**YOUR OBJECTIVE:** From the letter text below, list every god or demigod the writer names as a subject for the planned volume.

* BEGIN TEXT EXTRACT *

By mid-March 1880 RLS had moved to East Oakland, CA, at first at the Tubbs Hotel, on (East) 12th Street, between 4th and 5th Avenues. It was apparently there that he had a relapse and a first hemorrhage. Fanny moved him to her house nearby, 554 East 18th Street, and nursed him herself.
RLS’s essay, Henry David Thoreau: his Character and Opinions was then in proof for Cornhill Magazine. The Amateur Emigrant, an account of his journey to California, was still in draft.
[Dots between square brackets indicate cuts made by Sidney Colvin. For full, correct and critical edition of this letter, see Mehew 3, 693.]
To Sidney Colvin [Colvin 1911, 1, pp. 333-334]
[East Oakland, late March / early April 1880.]
My dear Colvin,
You must be sick indeed of my demand for books, for you have seemingly not yet sent me one. Still, I live on promises: waiting for Penn, for H. James’s Hawthorne, for my Burns, etc.;
and now, to make matters worse, pending your centuries, etc., I do earnestly desire the best book about mythology (if it be German, so much the worse; send a bunctionary along with it, and pray […] for me). This is why. If I recover, I feel called on to write a volume of gods and demi-gods in exile: Pan, Jove, Cybele, Venus, Charon, etc.; and though I should like to take them very free, I should like to know a little about ‘em to begin with.

* END TEXT EXTRACT *
* BEGIN MATERIAL SUPPLIED *

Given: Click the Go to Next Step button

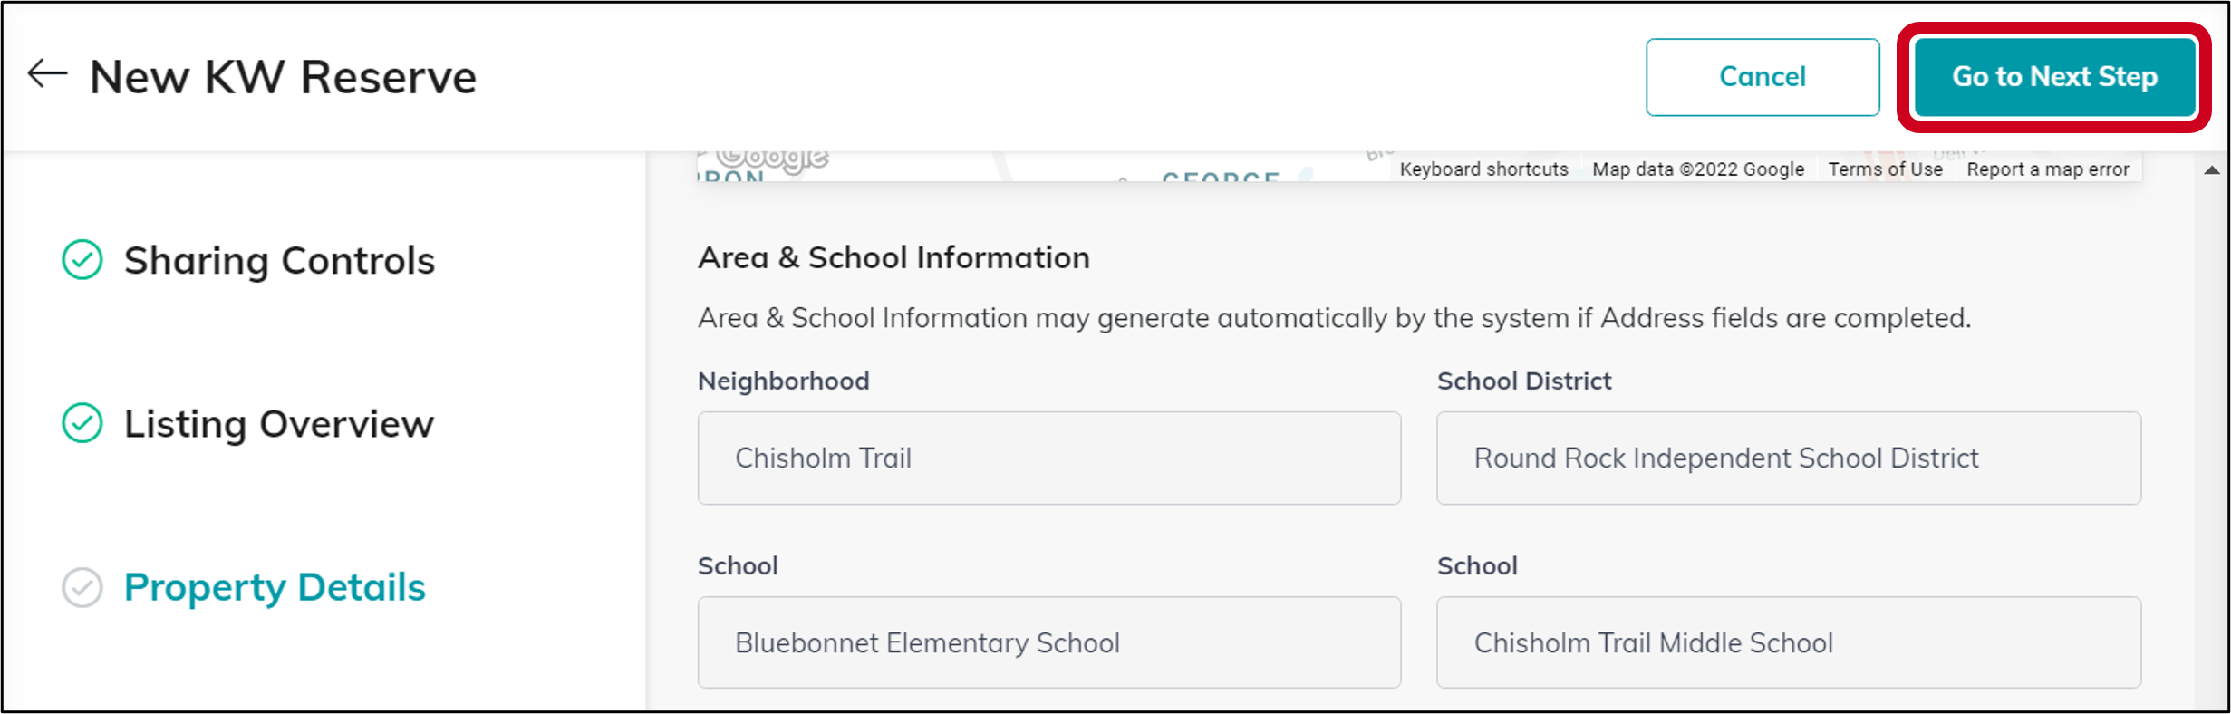Looking at the screenshot, I should (x=2054, y=77).
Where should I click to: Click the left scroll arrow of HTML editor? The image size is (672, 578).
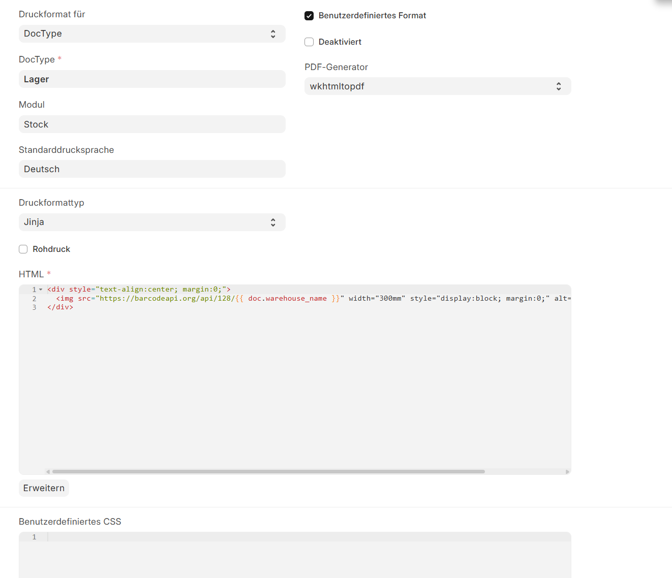click(x=48, y=472)
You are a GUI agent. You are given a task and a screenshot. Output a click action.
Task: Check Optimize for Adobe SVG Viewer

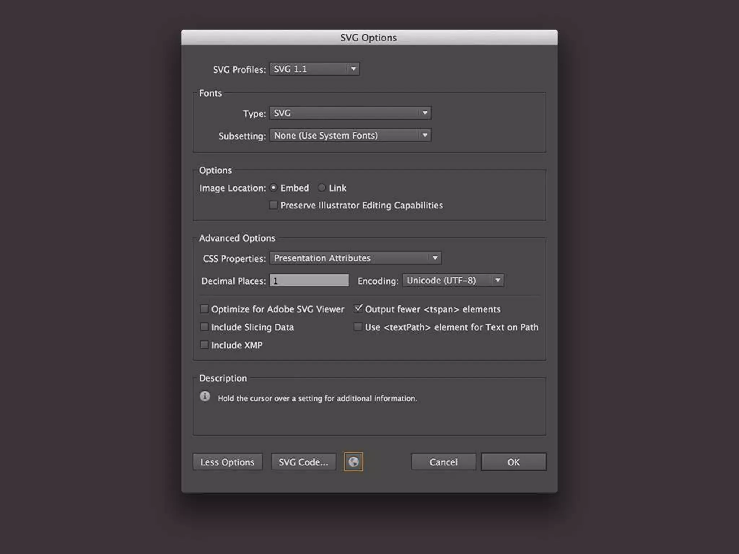click(x=204, y=309)
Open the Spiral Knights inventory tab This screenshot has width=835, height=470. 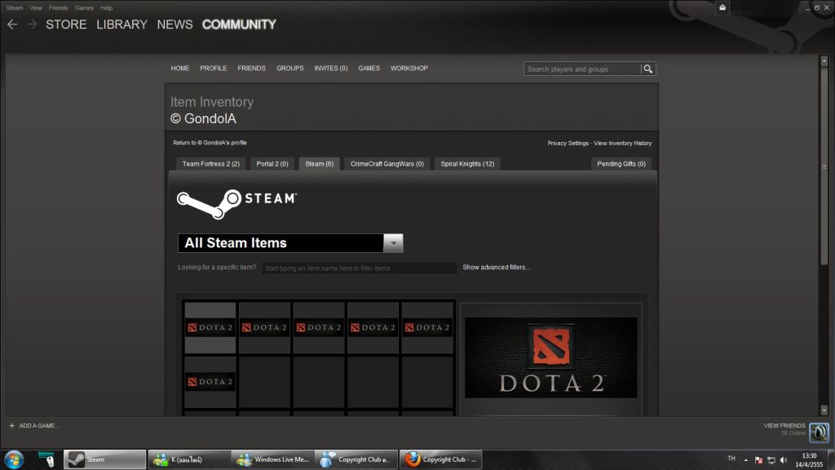click(467, 164)
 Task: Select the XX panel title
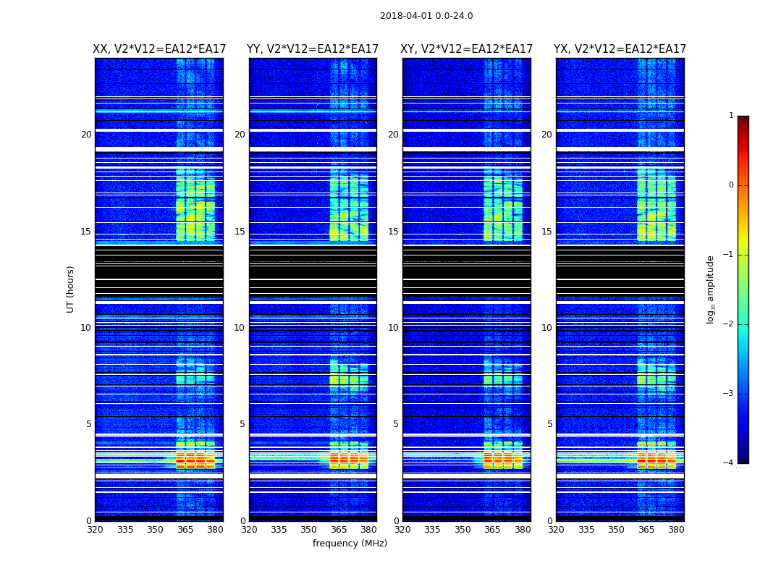tap(159, 49)
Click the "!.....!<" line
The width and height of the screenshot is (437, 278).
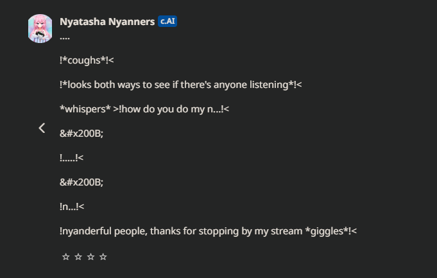[71, 157]
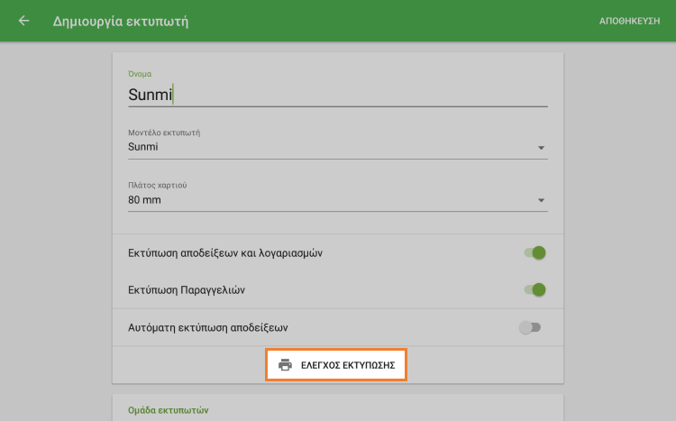Click the arrow on the printer model dropdown

click(541, 148)
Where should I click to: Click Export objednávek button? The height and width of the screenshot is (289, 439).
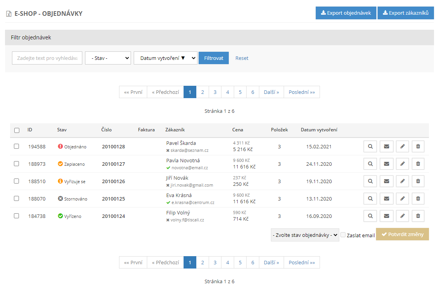[346, 13]
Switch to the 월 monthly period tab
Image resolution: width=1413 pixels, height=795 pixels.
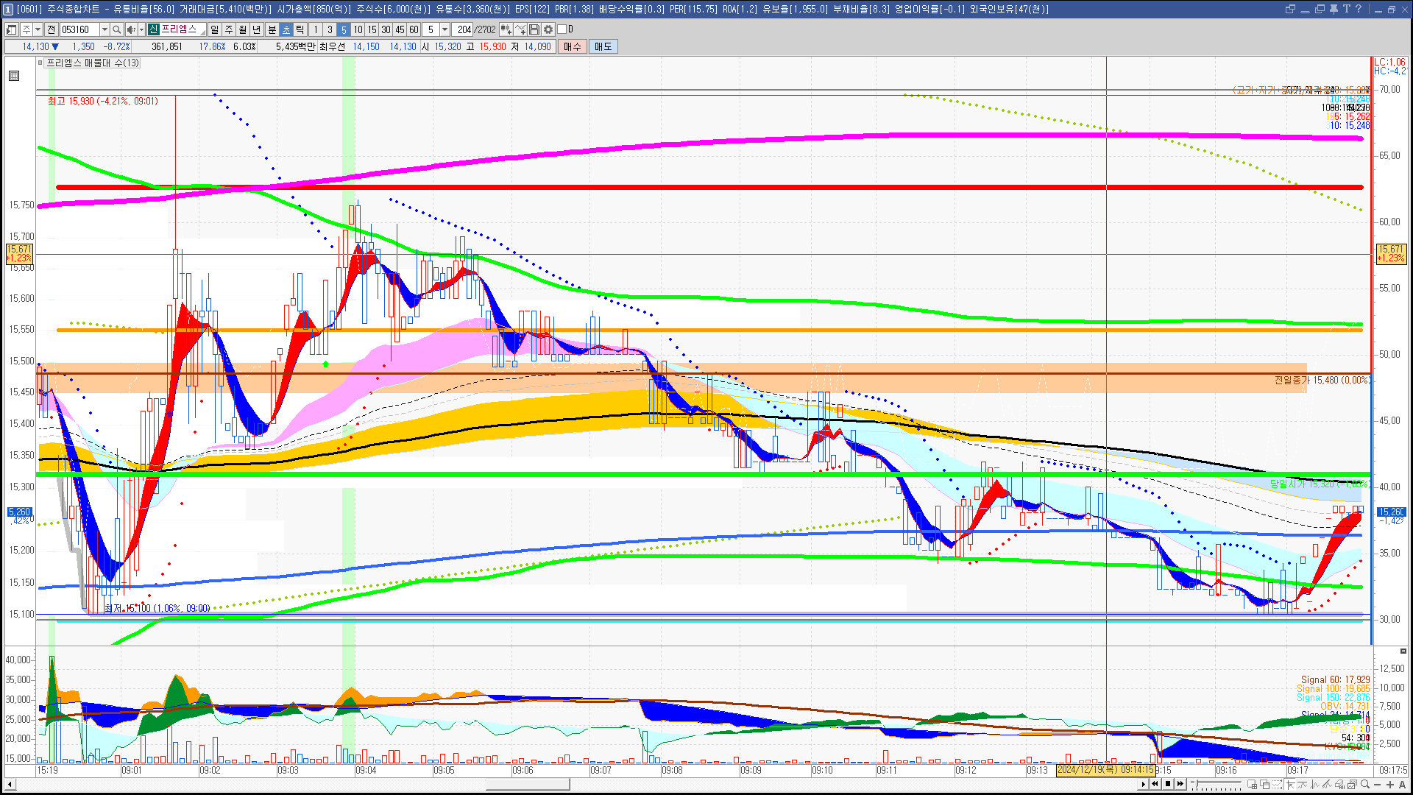tap(243, 29)
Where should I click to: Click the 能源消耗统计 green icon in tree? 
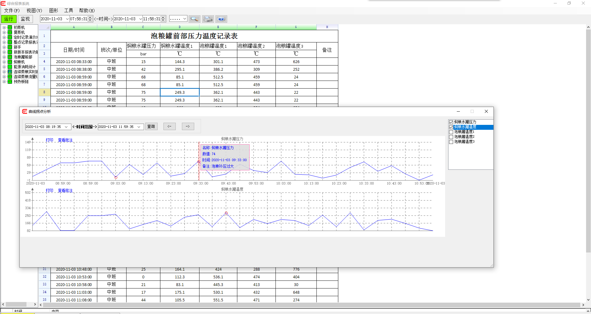pos(10,67)
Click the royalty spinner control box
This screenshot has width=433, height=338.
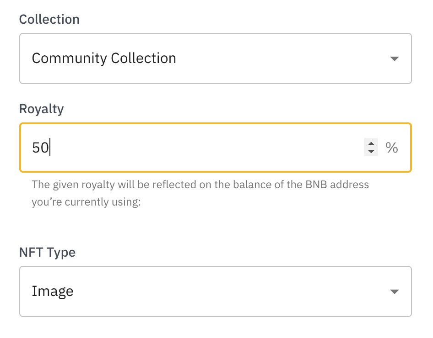tap(371, 147)
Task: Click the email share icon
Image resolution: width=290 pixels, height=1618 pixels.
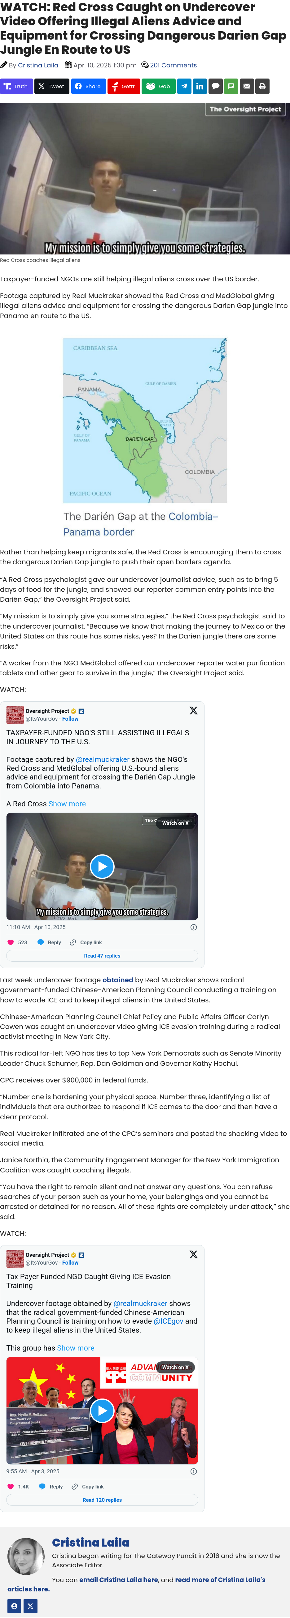Action: coord(247,86)
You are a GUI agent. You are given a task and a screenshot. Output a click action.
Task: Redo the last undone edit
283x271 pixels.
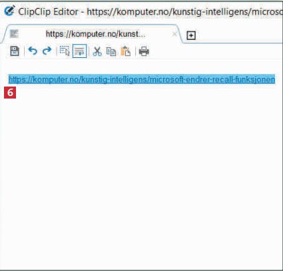coord(47,51)
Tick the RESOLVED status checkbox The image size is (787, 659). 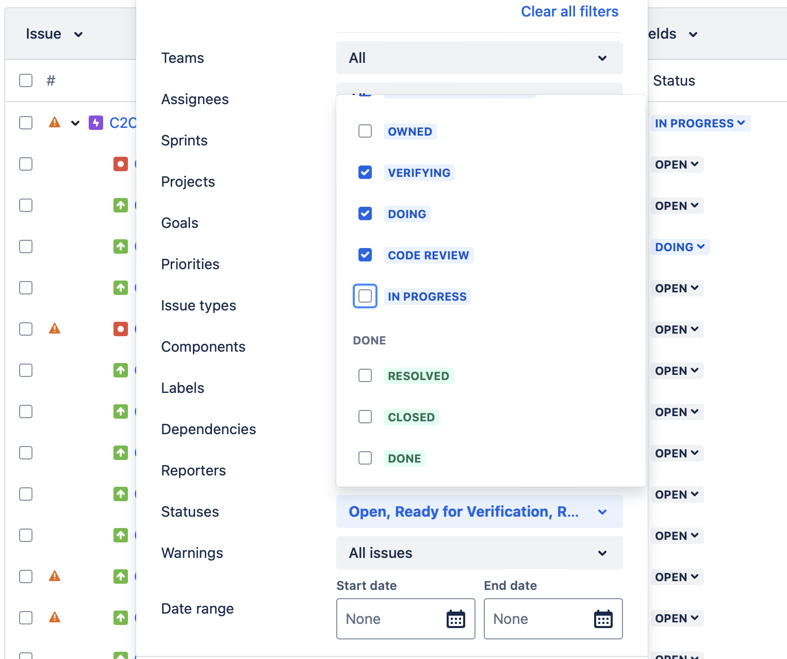[x=365, y=375]
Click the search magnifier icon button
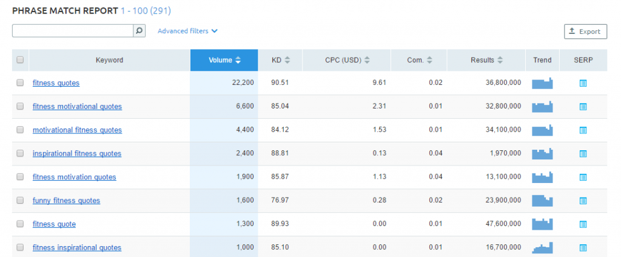621x257 pixels. [x=139, y=31]
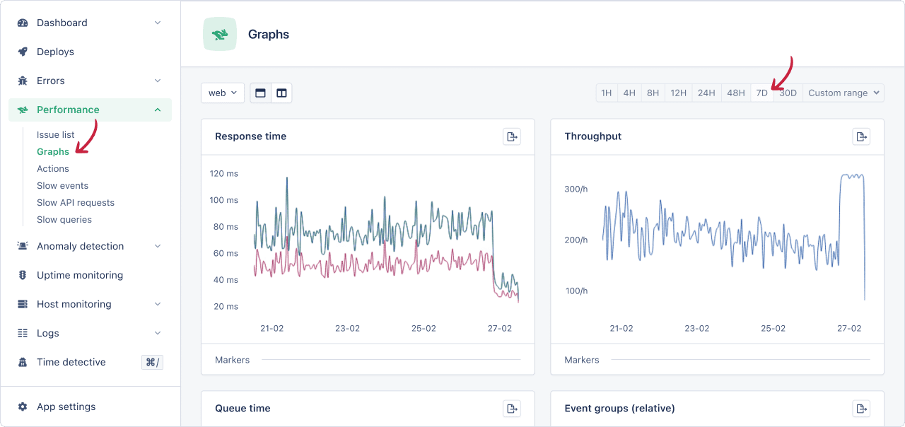The height and width of the screenshot is (427, 905).
Task: Click the Errors bug icon in sidebar
Action: [23, 80]
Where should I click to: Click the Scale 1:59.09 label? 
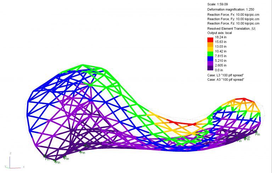[218, 4]
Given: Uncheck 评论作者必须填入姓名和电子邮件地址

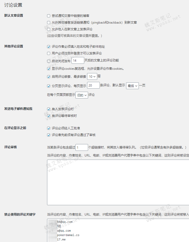Looking at the screenshot, I should pyautogui.click(x=49, y=47).
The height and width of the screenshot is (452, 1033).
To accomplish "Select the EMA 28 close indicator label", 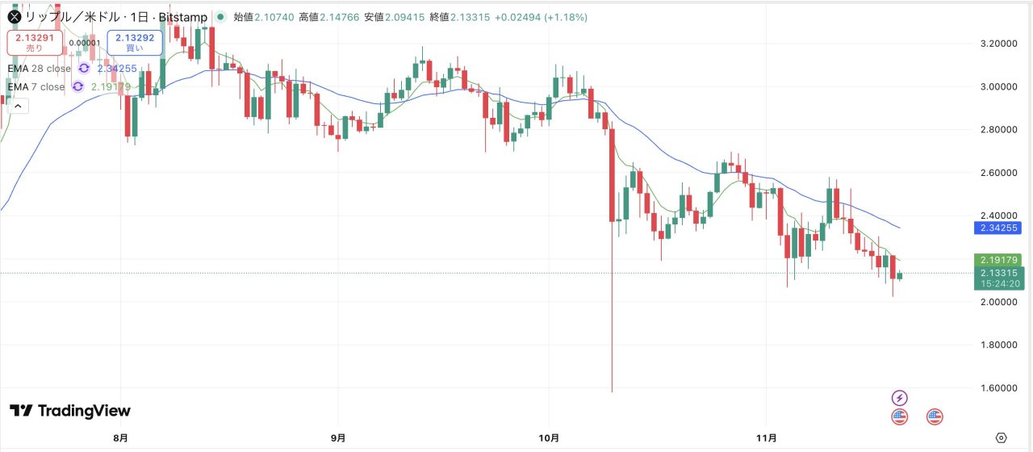I will tap(39, 69).
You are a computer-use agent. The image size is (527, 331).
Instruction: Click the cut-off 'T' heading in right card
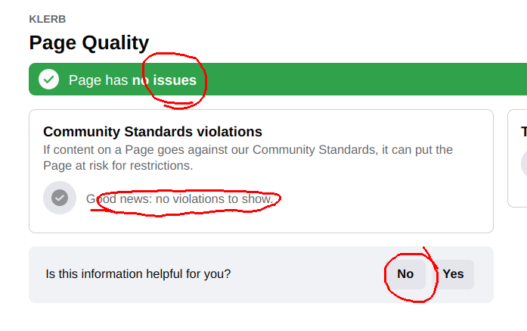pos(524,132)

* END MATERIAL SUPPLIED *

**FINAL ANSWER:** Pan, Jove, Cybele, Venus, Charon